(Dataset entries)
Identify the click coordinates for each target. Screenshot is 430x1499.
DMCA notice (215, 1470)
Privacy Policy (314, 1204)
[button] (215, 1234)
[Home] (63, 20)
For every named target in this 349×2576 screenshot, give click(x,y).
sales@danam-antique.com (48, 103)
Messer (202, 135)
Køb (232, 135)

WHAT IS NEEDED: Your job is to give the data above again exactly, in full.

SOLUTION TO THIS EXERCISE:
Identify the click coordinates for each target. Screenshot is 430x1499.
DMCA notice (215, 1470)
Privacy Policy (314, 1204)
[button] (215, 1234)
[Home] (63, 20)
For every named target in this 349×2576 screenshot, give click(x,y).
sales@danam-antique.com (48, 103)
Messer (202, 135)
Køb (232, 135)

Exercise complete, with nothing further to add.